AIM 1: Reproduce the weekly update verbatim from "GC100 publishes revised" up to and including "Directive (SRD II).".
AIM 2: According to the weekly update, on what date did the bulk of the EU Prospectus Regulation come into force in the UK?
AIM 3: Continue the weekly update from its final sentence.

+++ TEXT PROVIDED +++

In this week's update: Revised directors' remuneration reporting guidance from the GC100, AFME publishes new selling restriction wording, a termination right was lost when it was not incorporated into a contract by a variation and a few other items.

GC100 publishes revised remuneration reporting guidance

The GC100 and Investor Group have published a revised version of their directors’ remuneration reporting guidance. The updated guidance reflects the changes that have recently been made to the regime for reporting on quoted company director remuneration in order to implement the Second EU Shareholder Rights Directive (SRD II).

In particular, the updated guidance reflects the following changes:

  • Going forwards, for certain purposes, anyone fulfilling the role of chief executive officer (CEO) or deputy CEO is to be treated as a director even if they have not been appointed as such.This might include (for example) the most senior member of the company’s executive committee. However, it does not apply to someone who discharges a senior management function (such as a chief risk officer or chief operating officer) but who has not been appointed as a director (even if their job title includes the word director).
  • A company’s “single total figure table” will need to include separate totals for fixed pay and variable pay.
  • The percentage change of each director’s salary or fees, benefits and short-term incentives must be compared against the average of full-time employees. The percentages must show historic information for the past five years. Previously this requirement applied only to a company’s CEO, but now it extends to all directors (executive and non-executive).Strictly speaking, companies must now compare changes in pay against employees of the parent company, rather than employees across the group as a whole. However, the revised guidance suggests that, if a parent company employs only a small proportion of the workforce, it may choose to disclose changes on a group-wide basis as well.
  • In future remuneration policies, a company must explain the “decision-making process” for determining, reviewing and implementing the policy. In addition, the company will need to explain, in the remuneration report, any deviations from its stated implementation procedure. Historically, companies have not had to state an implementation procedure in their remuneration policy (and generally have not done so). Where the policy does not set out an implementation procedure, it will not be possible to explain any deviations from it in the report.
  • Companies must include an indication of the duration of directors’ service contracts or arrangements. Companies should either state the fixed term of a director’s contract or state that (as is more common in the UK) no fixed term exists.

AFME updates selling restriction wording for Prospectus Regulation

The Association for Financial Markets in Europe (AFME) has published revised wording for the selling restrictions most commonly put in place on equity transactions. The new wording refers to the EU Prospectus Regulation, the bulk of which came into force in the UK on 21 July 2019.

+++ DATA LINES +++

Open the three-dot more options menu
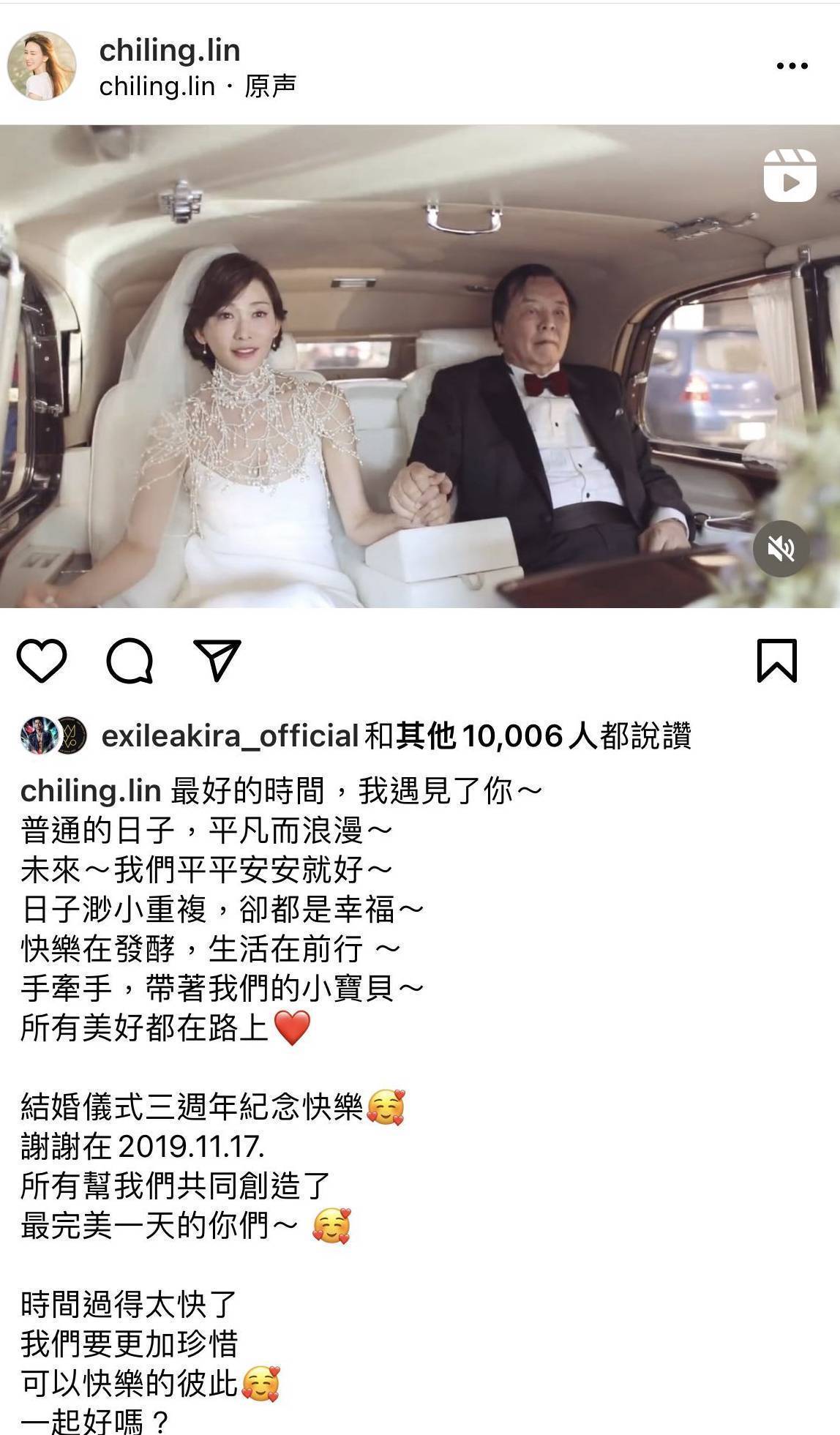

+++
+++ DATA LINES +++

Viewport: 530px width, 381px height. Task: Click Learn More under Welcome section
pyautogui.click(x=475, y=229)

+++

RESULT 1:
GC100 publishes revised remuneration reporting guidance

The GC100 and Investor Group have published a revised version of their directors’ remuneration reporting guidance. The updated guidance reflects the changes that have recently been made to the regime for reporting on quoted company director remuneration in order to implement the Second EU Shareholder Rights Directive (SRD II).

RESULT 2: 21 July 2019.

RESULT 3:
The wording has also been separated out into restrictions for transaction contracts (such as underwriting agreements) and for prospectuses.

The purpose of selling restrictions is to give comfort to an issuer that any shares placed by or with its underwriters will not be offered in breach of EU prospectus rules.

AFME last updated its selling restriction wording in April this year to reflect the possible scenarios for the UK’s withdrawal from the European Union. The new wording published this month does not include alternative wording to cater for different Brexit scenarios, but AFME has said it will update the wording again closer to 31 October 2019 (the scheduled date for the UK’s withdrawal) if necessary.

Termination right was lost when contract was amended

The Court of Appeal has held that, when a contract was amended to incorporate an ancillary service that the parties had been running on a trial basis, the ability to terminate that ancillary service was lost.

What happened?

NHS Commissioning Board v Vasant and others concerned the former Croydon Primary Care Trust (PCT). (Croydon PCT was responsible for primary, community and secondary health services in Croydon, England. It was abolished in March 2013, along with all other PCTs, and its contracts transferred to NHS England.)

In 2006, the PCT entered into a General Dental Services (GDS) Contract with three dentists, under which the dentists would provide general dental services to the PCT. Among other things:

  • The GDS contract contained an “entire agreement clause”, which stated that the contract embodied the entire arrangement for GDS and superseded any other arrangements.
  • The parties could amend the GDS contract only by signing a written “variation agreement form” (or VAF) setting out the changes.
  • The PCT could not terminate the GDS contract unless the dentists were in default. In particular, it had no right to terminate it simply by sending notice.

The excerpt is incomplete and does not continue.